Hi there! Happy Thursday!
Well, hopefully for you it’s a happy Thursday. For me, it’s more of a frustrated Thursday. Between CrossFit on Tuesday night and then again on Wednesday morning and PT on Wednesday afternoon, I am pretty wiped out so I didn’t get up and ride the spin bike this morning. Additionally, I am dealing with the knowledge (and stress) that I have likely wasted 11 of 15 physical therapy visits because I’ve been misdiagnosed. I’m the type of person who wants to do the best for myself and my running so I’ve been doing more research on what could be causing my pain. You see, while I feel a whole lot better than I did, I still have pain and cannot run and cannot box jump, etc. And, some days, it just aches. You would think after 3 1/2 weeks of physical therapy, I’d be much closer to 100% if it was just a muscle strain.
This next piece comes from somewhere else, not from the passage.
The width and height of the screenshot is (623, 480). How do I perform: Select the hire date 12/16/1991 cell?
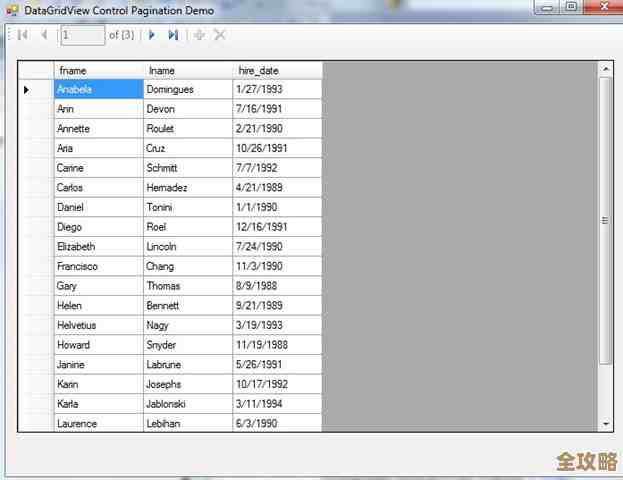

I finally got the PT to really listen to me yesterday (honestly, I’m not sure what took so long – maybe I just repeated myself enough?) and he did some different flexibility tests. Turns out my hip flexors are WICKED tight. Like, so tight they could audition for the Wicked Witch of the West and easily snag the part. I have really worked over the past few years to make sure that I stretch after a run and I’ve never had any problems with my hips before but, clearly, I’m not stretching enough. And, prior to my discussion with the PT, I was researching hip flexor strains/injuries and I came across information regarding femoral neck stress fractures vs. hip flexor strains. It is entirely possible that I have a stress fracture based on my symptoms and, while I’ve been healing because I’ve not been running, I have been using that leg and some of the exercises I’ve been doing may be slowing down the healing process. Femoral neck stress fractures are very not good. If only my doctor had sent me in for the MRI 4 1/2 weeks ago like I asked. But no, he just sent me straight to PT where I wasn’t fully evaluated. Great. Pardon me while I go cry in my Cheerios.
So, the PT is going to reevaluate my program and I need to get back in with my doctor to ask AGAIN for an MRI. I don’t even know what I’m going to do if it IS a stress fracture. Obviously, a BQ is out of the question in Tupelo. Hell, I don’t even know if I’ll be able to even RUN Tupelo.
Okay, that’s enough “woe is me” stuff. Thanks for listening. 🙂 Please keep your fingers crossed for me. I need good vibes!
Now on to the happy part – FOOD!
I made the BEST stir-fry dish last night. Like, AMAZE-BALLS! If you like Asian food – especially the spicy sweet kind like General Tso’s chicken – you will LOVE this. And the best part is it’s not going to cost you 3 days worth of calories to enjoy it!! WIN! Plus, it takes less than 30 minutes! Double win! The hardest part about making this dish, besides waiting to eat it, is cutting the mango. Here’s a great video on how to cut a mango in different ways:
See? Super easy! Now go to the store and buy a mango so you can make this for dinner. Go on. Go. What are you waiting for? Seriously. GO! 🙂
makes 4 servings
1 pound boneless, skinless chicken thighs, cut into 1/2-inch pieces
1 tablespoon cornstarch
1 tablespoon low-sodium soy sauce
1/2 tablespoon sesame oil
1/2 tablespoon peanut or canola oil
1 red onion, chopped
1 tablespoon grated or minced fresh ginger
2 cups sugar snap peas
1 mango, peeled, pitted, and chopped
1 tablespoon chili garlic sauce (preferably sambal olek)
Black pepper to taste
1. Combine the chicken, cornstarch, soy sauce, and sesame oil in a mixing bowl and let sit for 10 minutes.
2. Heat the peanut oil in a wok or large skillet over high heat. Add the onion and ginger and cook for 1 to 2 minutes, until the onion is translucent. Add the sugar snaps and stir-fry for 1 minute, using a metal spatula to keep the vegetables in near-constant motion. (Hence the term: stir-fry!) Add the chicken along with its marinade, and stir-fry for about 2 minutes or until the meat begins to brown on the outside. Add the mango, chili sauce, and black pepper and stir-fry for 1 minute longer, until the chicken is cooked through and the mango has softened into a near sauce-like consistency. (If your family hasn’t already come to the kitchen to check out what’s making all that noise on the stove, they will come RUNNING when the chili sauce hits the pan. O.M.G. Now THAT’S an amazing smell!) Serve over brown rice. Or, eat straight from the pan. Whichever. Just don’t burn yourself.
Calories 240; Fat 8g (saturated 1g); Sodium 410mg
Has anyone ever had a femoral neck stress fracture before? How long was your recovery time? Advice? Have you ever tried acupuncture for a hip flexor injury?